The concept of Chinese Marketing comes from a hypothetical business case involving a business plan to market toothpaste to Chinese consumers.  If there are 1.25 billion Chinese and all ultimately use ten tubes of toothpaste per year per person and each tube costs one dollar, then the Chinese toothpaste market should be about $12.5B/year.  If we create a toothpaste company and get only one tenth of one percent of the market, we have $12.5m in sales per year.  Does it not then seem plausible that we could  launch a brand and pay salesmen, and be profitable with revenue like that?   Actually no.  The reality is that we will either get something over 10% of the market or virtually none.  More often than not, it is the latter.

In 1981, Jack Welch took over General Electric and discovered that only  a handful of GE’s 350 business units had become Number 1 or Number 2 in their respective markets.  He also learned that it was the first and second tier businesses that were the profitable units.  One of the main principles that brought GE back to powerhouse status was Jack’s ruthless focus on being Number 1 or 2 in every business market.  If a division could not achieve Top 2 status, then GE would strongly consider exiting that market by selling off the division.  In a similar way, I once worked for a VP of Sales who used to say that “markets want two strong players and one weak spoiler”.   I am not sure where his wisdom came from, but I do see enough anecdotal  evidence to repeat saying it myself.  I somehow doubt that there is much profit to be made in digital cameras except for Cannon and Nikon.  The others just work far too hard to get too little revenue.

My third attack on Chinese Marketing is based on Malcom Gladwell’s “Tipping Point” thesis where he describes the need for a core, infected group before new ideas can spread to larger markets.  This means you need 70% of  some sub-market before you can hope to get 15% of a larger market.  While this thesis was based on “new ideas” and not something as mundane as toothpaste, I would not be at all surprised to find that brand ideas behave like “new ideas” and again I see anecdotal evidence to support this.

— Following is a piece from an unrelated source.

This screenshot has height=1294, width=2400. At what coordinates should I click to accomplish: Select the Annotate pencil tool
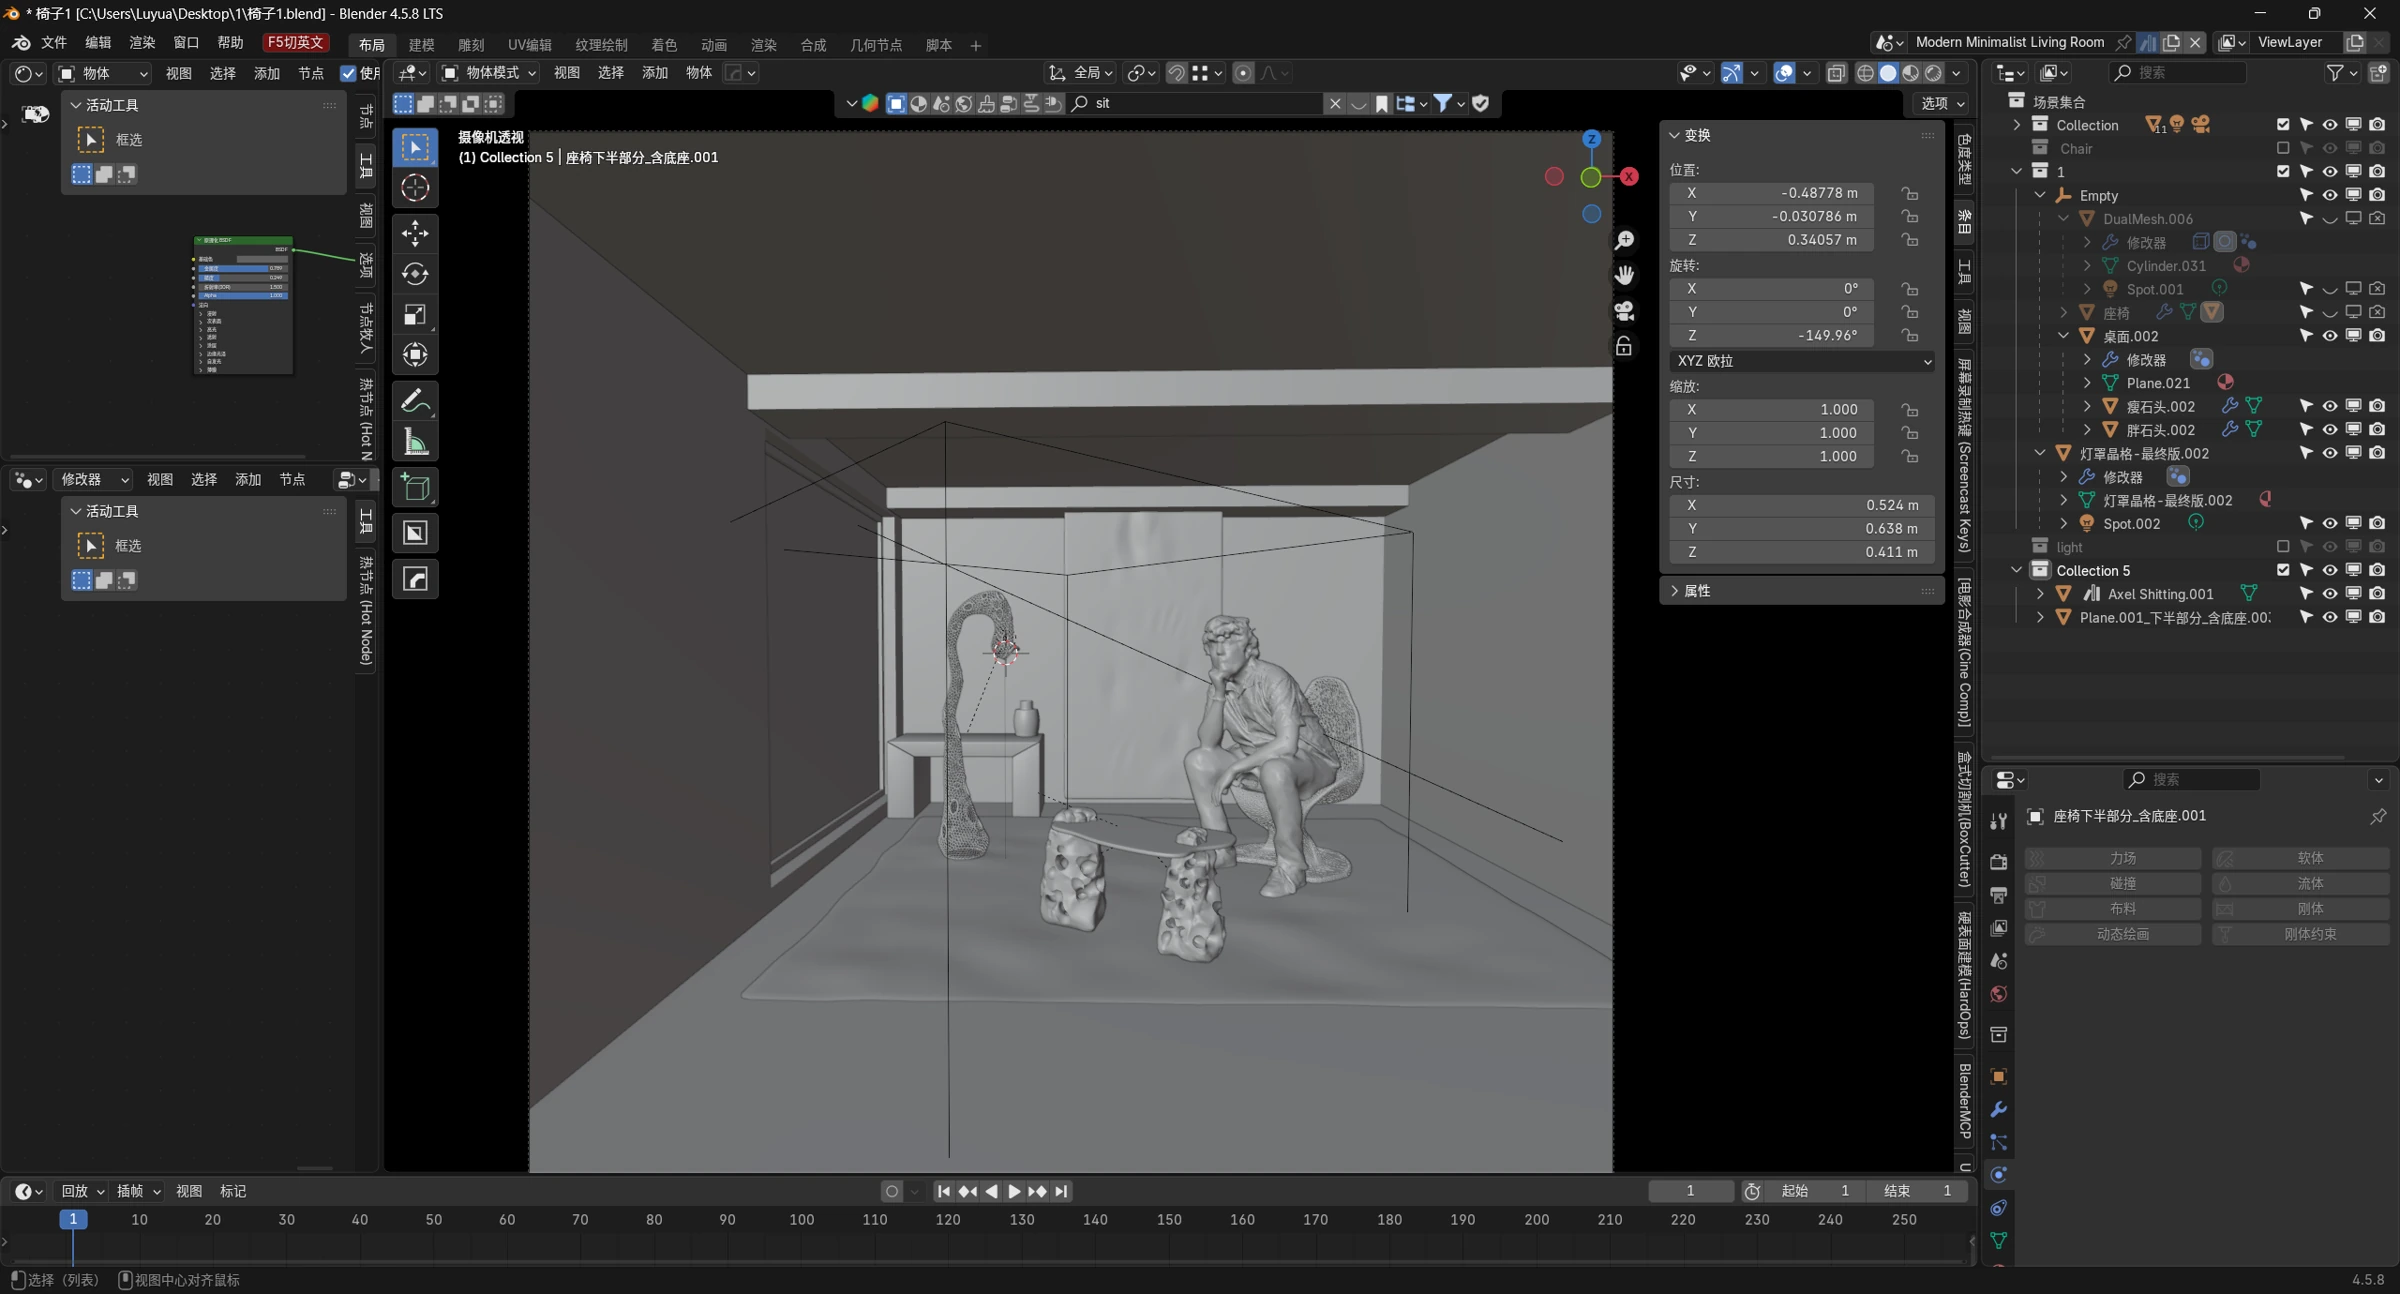(415, 401)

The correct approach to selling toothpaste in China is, I believe,  to break the market into smaller units so that we can quickly reach a dominant state in one subgroup and then sequentially move to larger subgroups.  Once we dominate our first, small sub-market we have “tipping point” behavior working for us and we are likely to have “Lynch #1+#2” [MATT: I DON’T KNOW WHAT “LYNCH #1+#2” IS.  DO YOU MEAN LAUNCH #1, FOLLOWED BY LAUNCH #2?]  profitability working for us.  This first submarket domination success forms a stable state  (a base camp in mountain climbing terms) that we can use to launch encore and derivative offerings that will gradually enlarge the size of the market we want to penetrate. In this way we can develop in cycles whereby each market push results in a new, larger stable state.

An example:  in the early 1980‘s, a new bicycle front fork suspension was developed by Rockshox and sold to hardcore, off-road mountain bicyclists.   This group was indeed a small market at the time, and the new market entrant dominated it.  The total market of bicycles that could use a front suspension (as evidenced by nearly all bicycles having a front suspension now) is today huge.  However, I suspect their market entrance business plan focused initially only on the hard core mountain bikers, then focused on high-end US recreational street bicycles, then European city bicycles, etc.

A business development plan needs to evolve.  Total addressable markets are important for understanding that there is enough space for long term growth, but this long term growth must come from a series of  successfully targeted market niches.  Also don’t forget that target niches can be expanded by selling more product to the same niche and not just relying on addressing larger markets for the same product.

In short, to enter a new market we must first focus narrowly and then adapt to the larger market as the product or service becomes successful.  We then need to test different market niches and additional products applied to our existing niche and where we see signs of success, we focus.